▶ SUPPLIED MATERIAL:
Start of Block
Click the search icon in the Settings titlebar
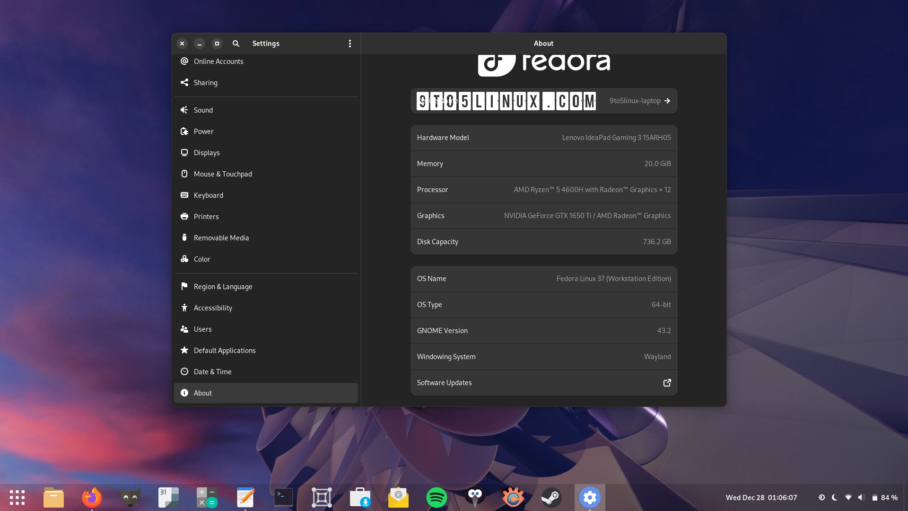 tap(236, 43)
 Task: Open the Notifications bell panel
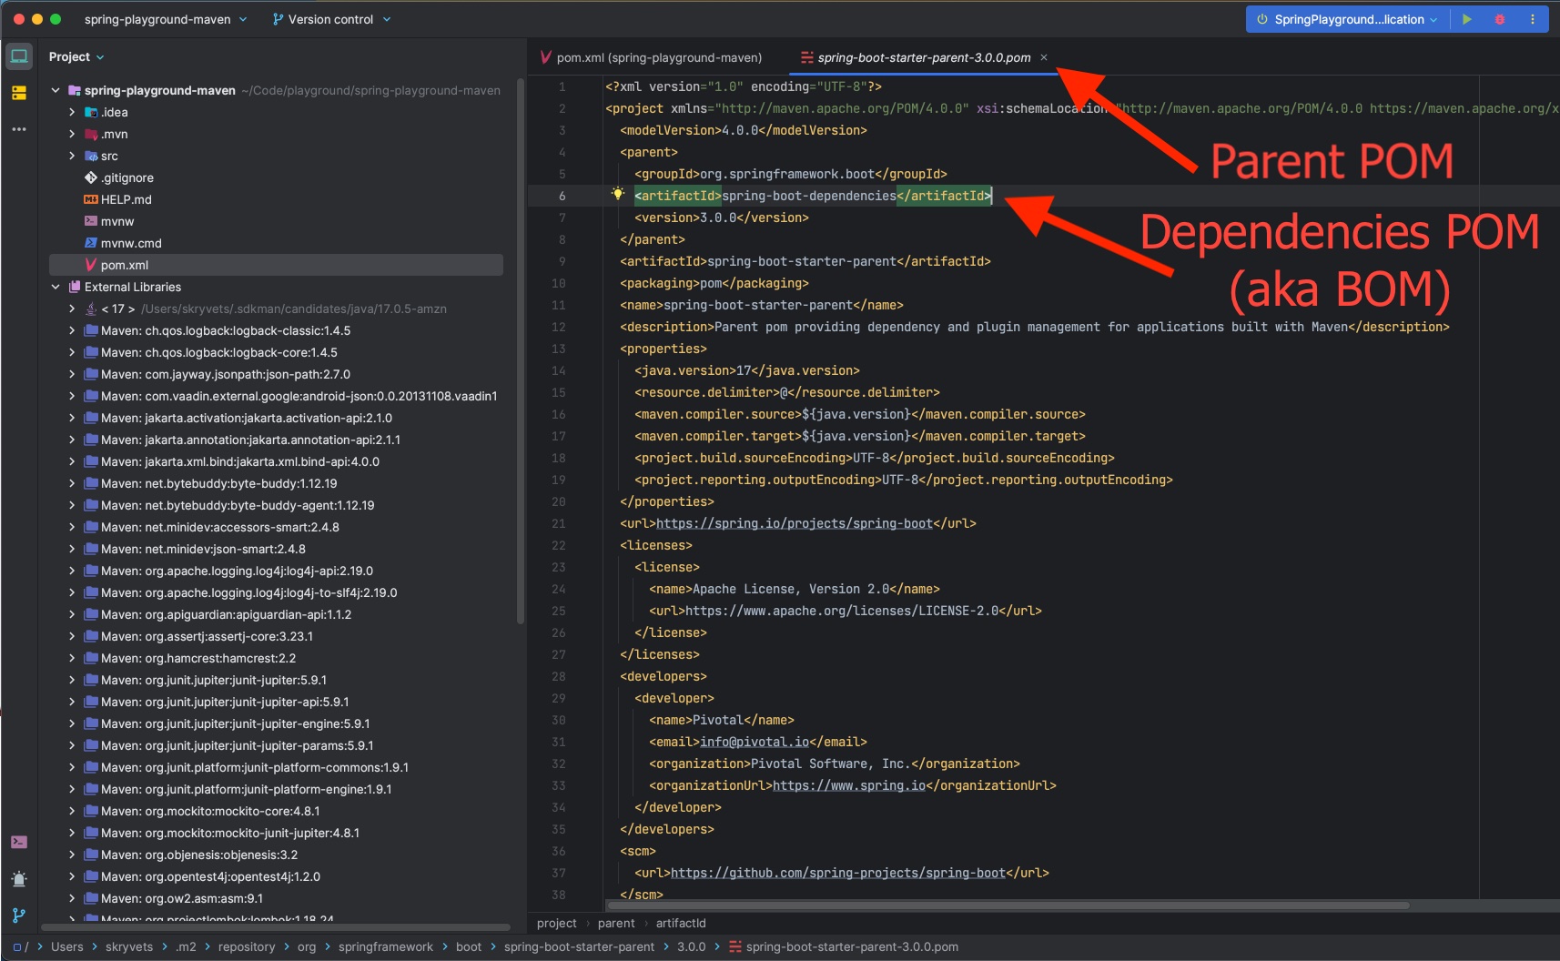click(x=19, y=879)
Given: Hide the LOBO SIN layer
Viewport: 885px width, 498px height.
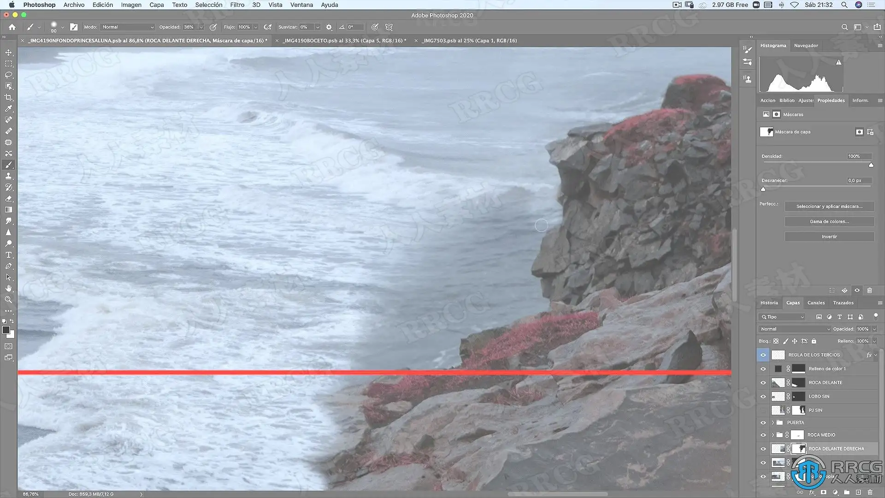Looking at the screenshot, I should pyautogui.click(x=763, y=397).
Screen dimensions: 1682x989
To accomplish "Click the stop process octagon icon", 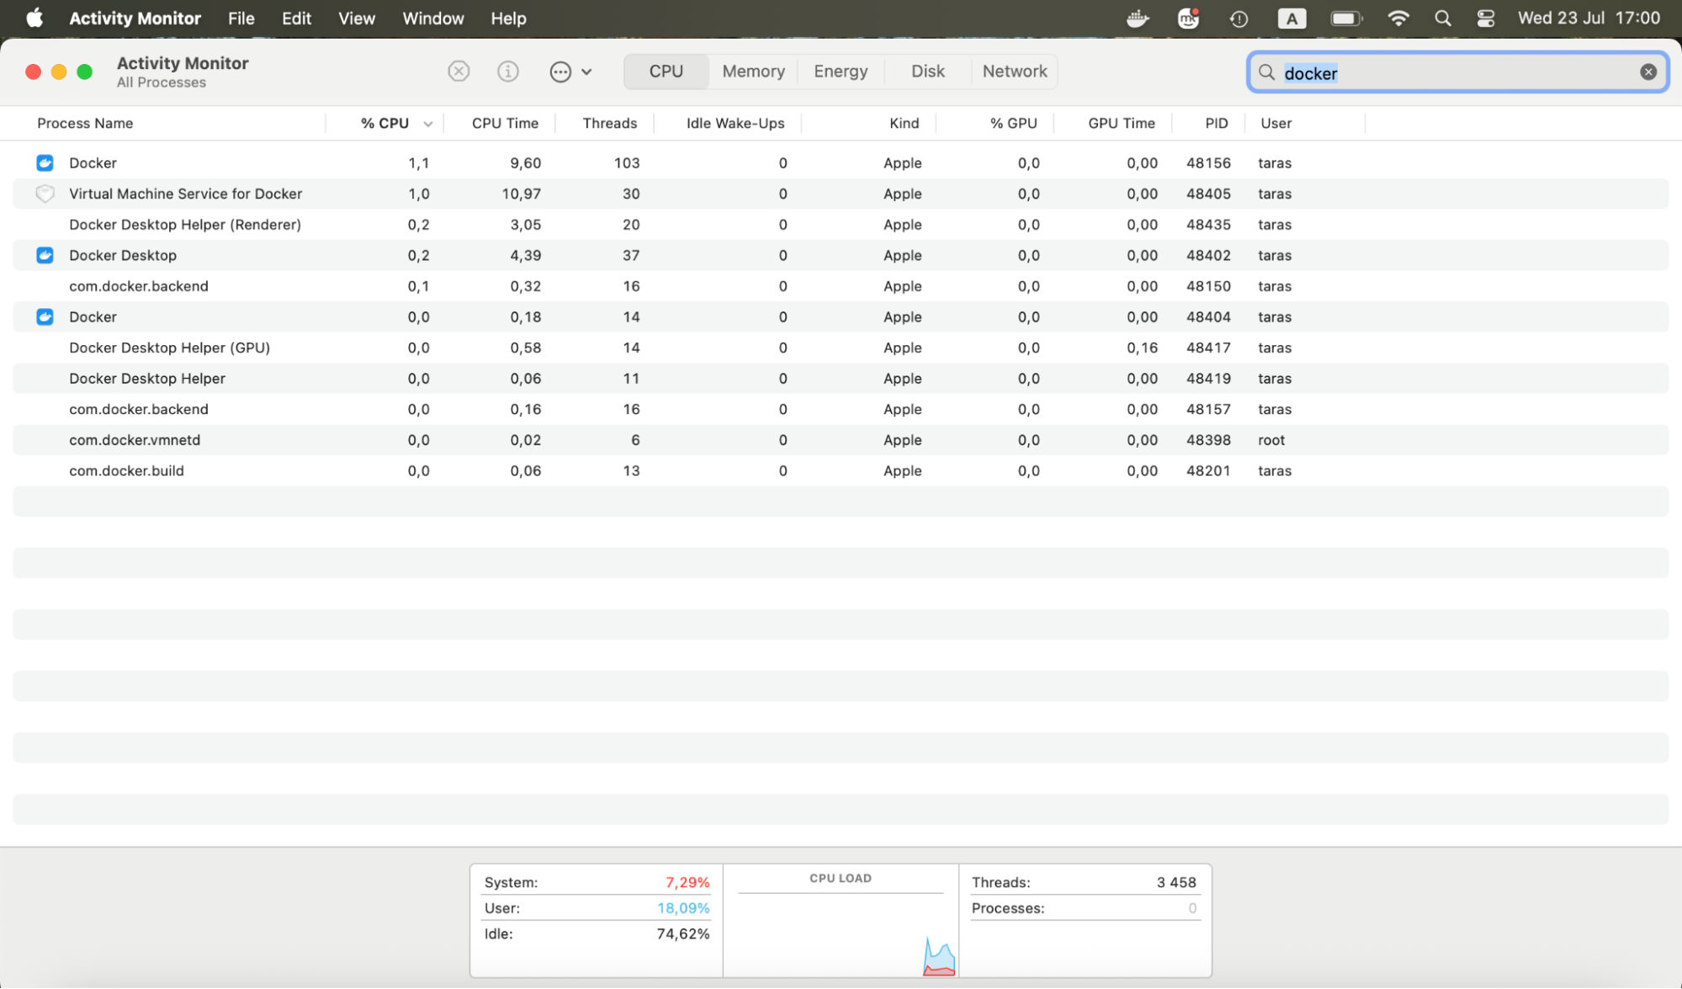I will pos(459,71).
End of Block
Start of Block
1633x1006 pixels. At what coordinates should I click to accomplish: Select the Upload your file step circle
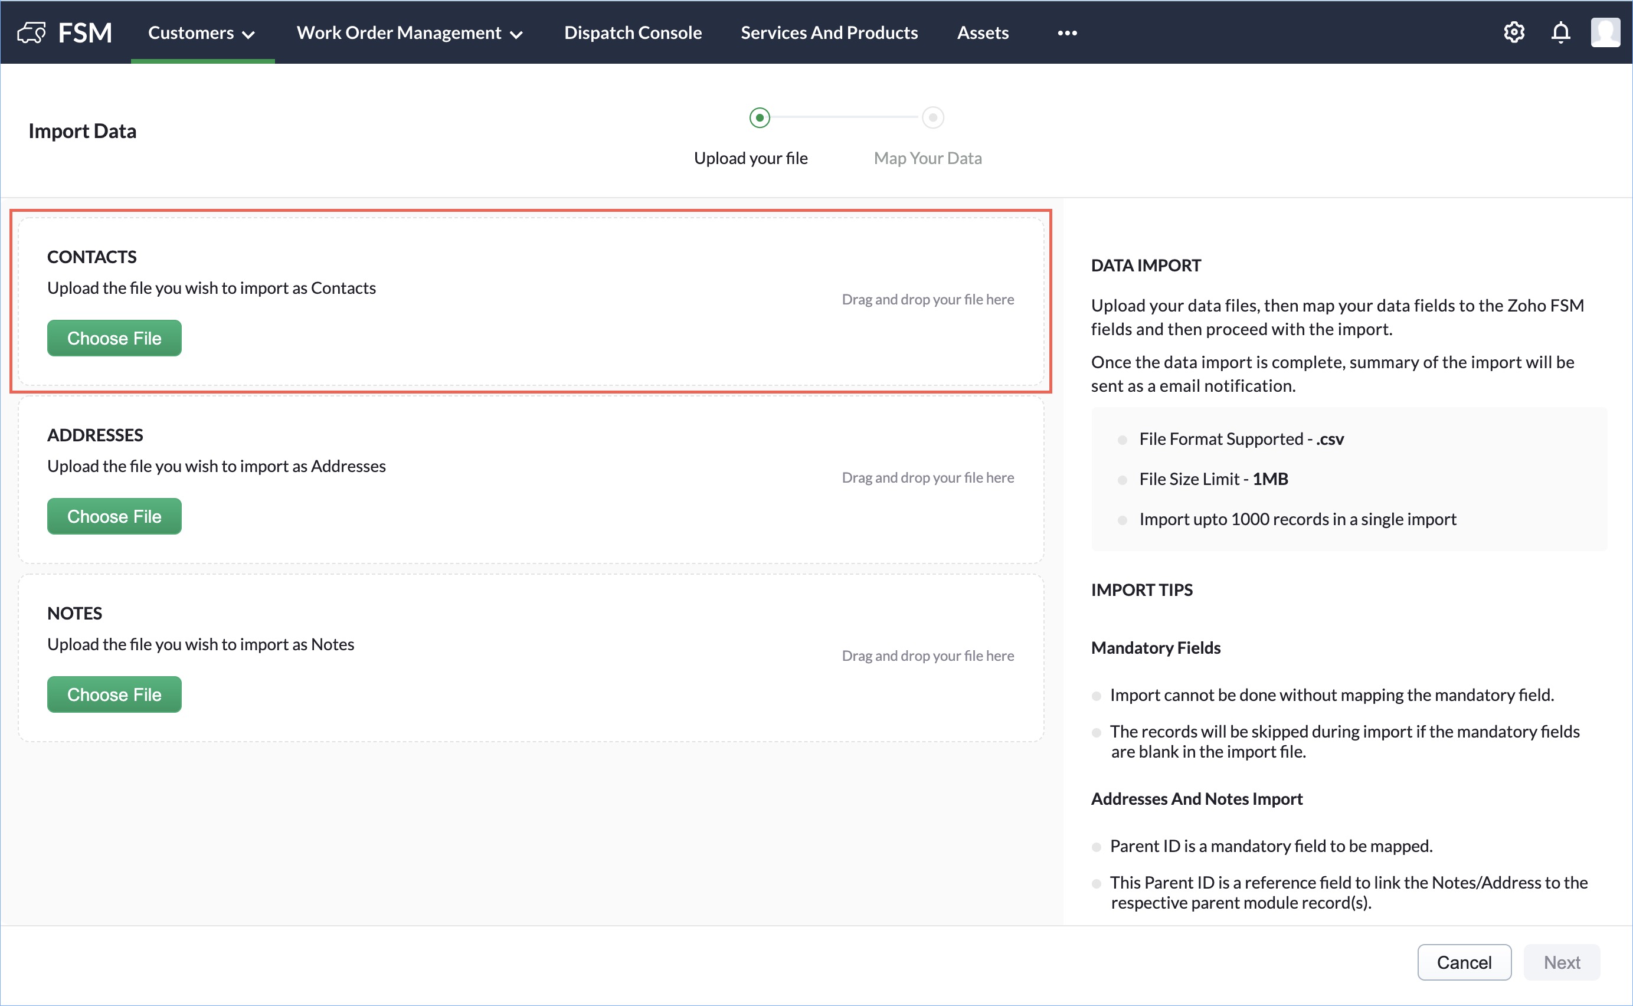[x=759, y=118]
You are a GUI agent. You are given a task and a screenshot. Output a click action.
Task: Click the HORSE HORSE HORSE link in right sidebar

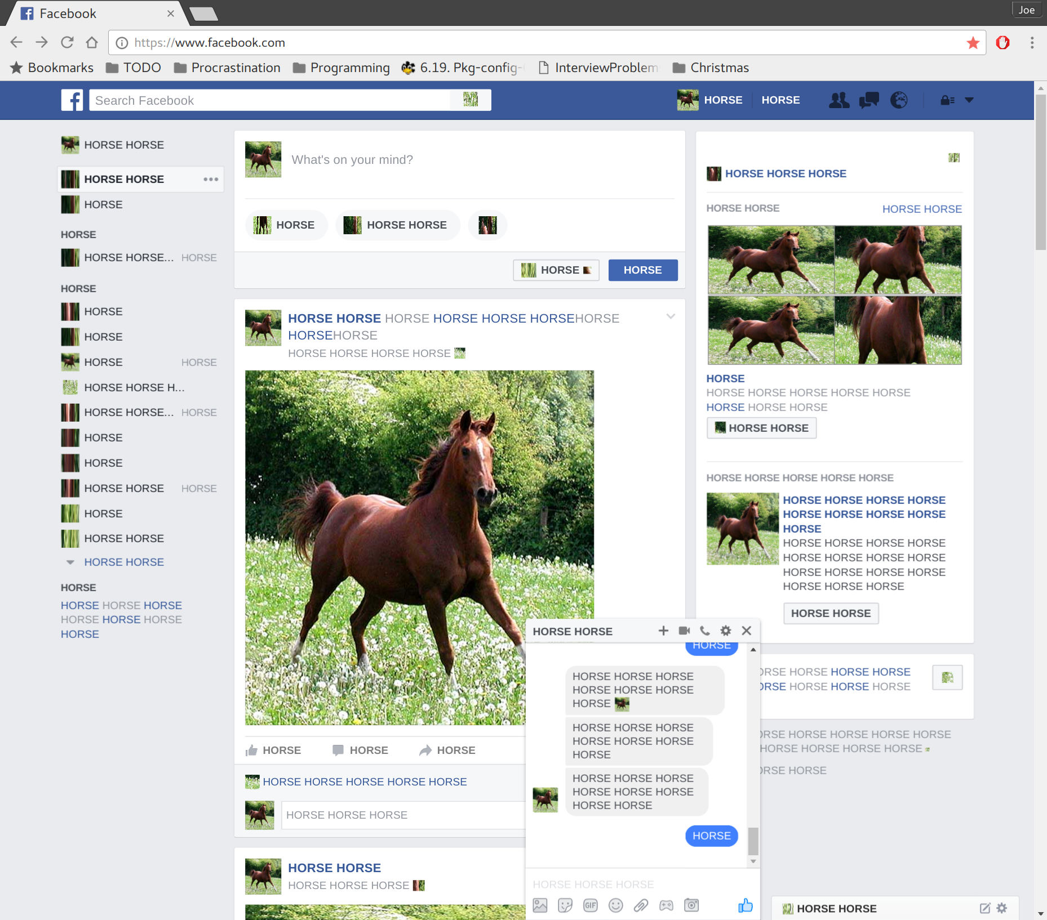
End of Block
▶ EXERCISE DETAILS:
With the pictures removed from your copy, retype the lines above from the one that contains "1633x1006 pixels. At" through the one that contains "Task: Click the", exactly.

▶ ANSWER FOR THE TASK:
1633x1006 pixels. At what coordinates should I click to accomplish: Select the Upload your file step circle
[x=759, y=118]
You are a GUI agent. You are given a task and a screenshot. Output a click action.
Task: Click the HORSE HORSE HORSE link in right sidebar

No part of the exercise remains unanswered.